▶ **GIVEN TEXT**
====

Adipose tissue remodeling and adipocyte death

High fat (HF) diets (60% of calories as lard) provoke a nearly complete remodeling of the epididymal fat depot of male mice [4]. After 16 weeks of HF, the epididymal fat is invaded by numerous macrophages, many of which are found in CLS surrounding dead adipocytes (identifiable by the lack of perilipin staining [3]). Whether the macrophages respond to or directly contribute to adipocyte death is not clear. With time, the macrophages phagocytose the lipid and other cellular constituents. These molecules may activate toll like receptors on the macrophages and neighboring adipocytes, inducing proinflammatory cytokine and chemokine releases. Crosstalk among adipocytes, macrophages and other cells promotes inflammation and ECM remodeling, as described later. The macrophages eventually assume the appearance of lipid-laden foam cells. Within weeks, the lipid and other cellular debris disappear from the AT and new, apparently healthy adipocytes populate the tissue. The time course of tissue remodeling coincides with the development and amelioration of insulin resistance (IR) (Figure 1), suggesting the remodeling process has a metabolic consequence at the organism level [4].

====

▶ **LIST OF TASKS**
[A] Answer these from the passage on adipose tissue remodeling:
(i) What share of calories comes from lard in the HF diets?
(ii) How can dead adipocytes be identified?
(iii) What appearance do the macrophages eventually take on?
[B] Why does the passage on adipose tissue remodeling suggest that the remodeling process has a metabolic consequence for the whole organism?
[C] How would you render this sentence from the passage on adipose tissue remodeling in Spanish: "With time, the macrophages phagocytose the lipid and other cellular constituents."

▶ **RECORDS PROVIDED**
====

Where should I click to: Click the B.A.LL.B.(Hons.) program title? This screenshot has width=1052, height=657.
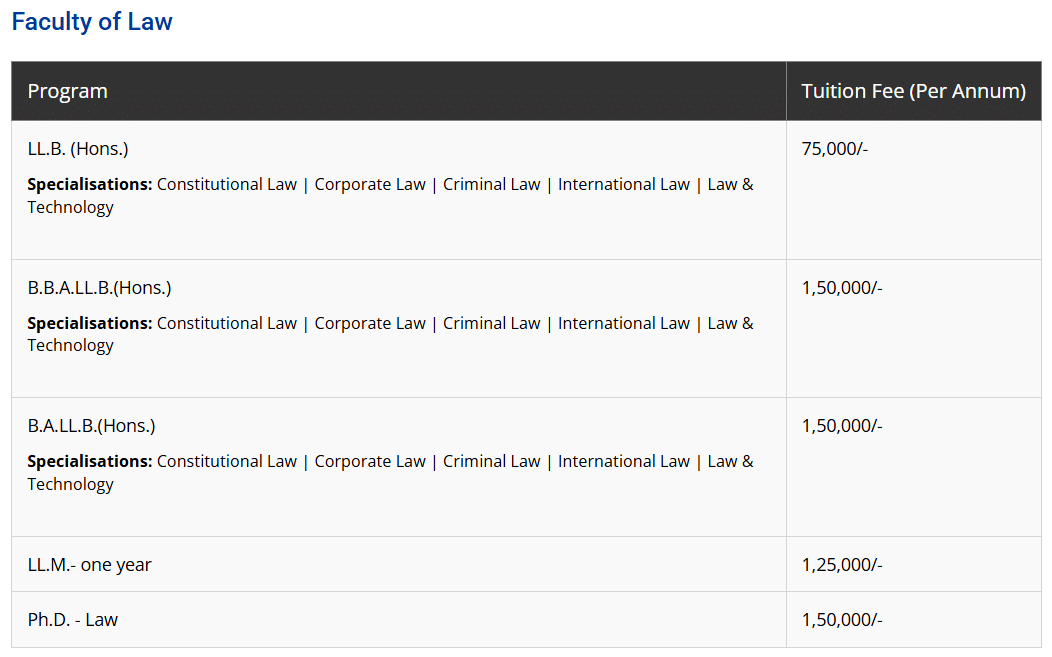pyautogui.click(x=91, y=426)
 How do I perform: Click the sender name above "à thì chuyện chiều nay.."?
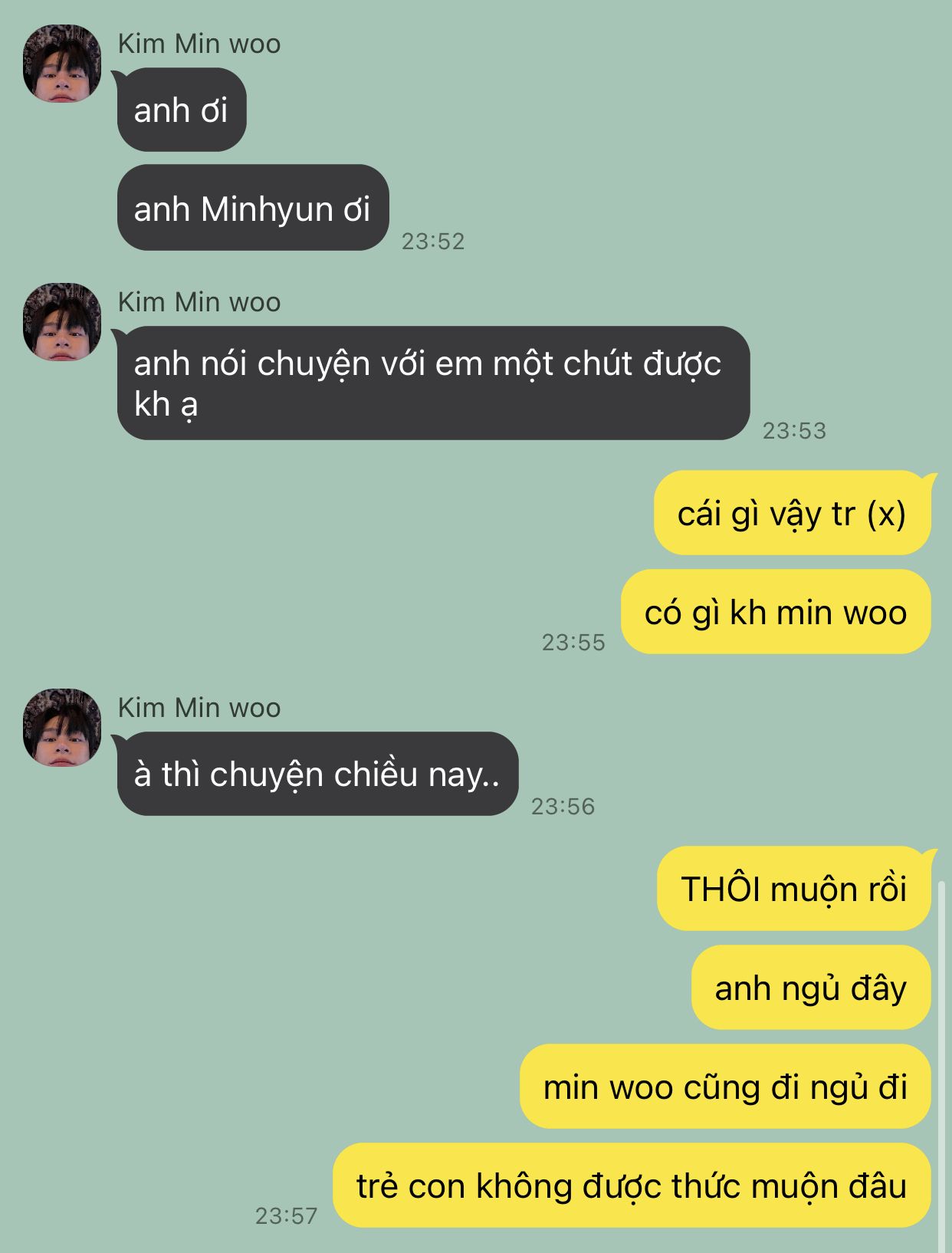[x=199, y=707]
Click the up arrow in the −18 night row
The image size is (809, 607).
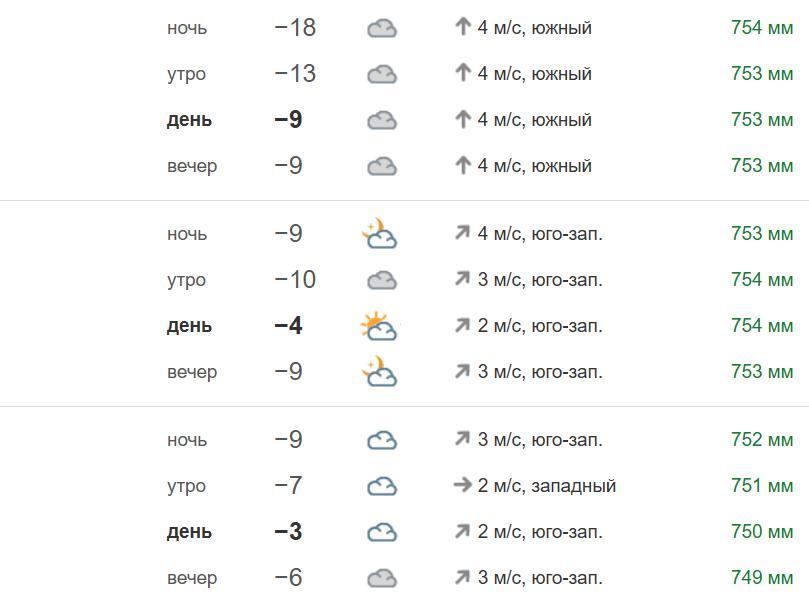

====

▶ **PER-TASK ANSWERS**
[A]
(i) 60% of calories.
(ii) By the lack of perilipin staining.
(iii) The appearance of lipid-laden foam cells.

[B] The time course of the tissue remodeling coincides with the development and amelioration of insulin resistance. That timing suggests the remodeling has an effect at the organism level.

[C] Con el tiempo, los macrófagos fagocitan el lípido y otros componentes celulares.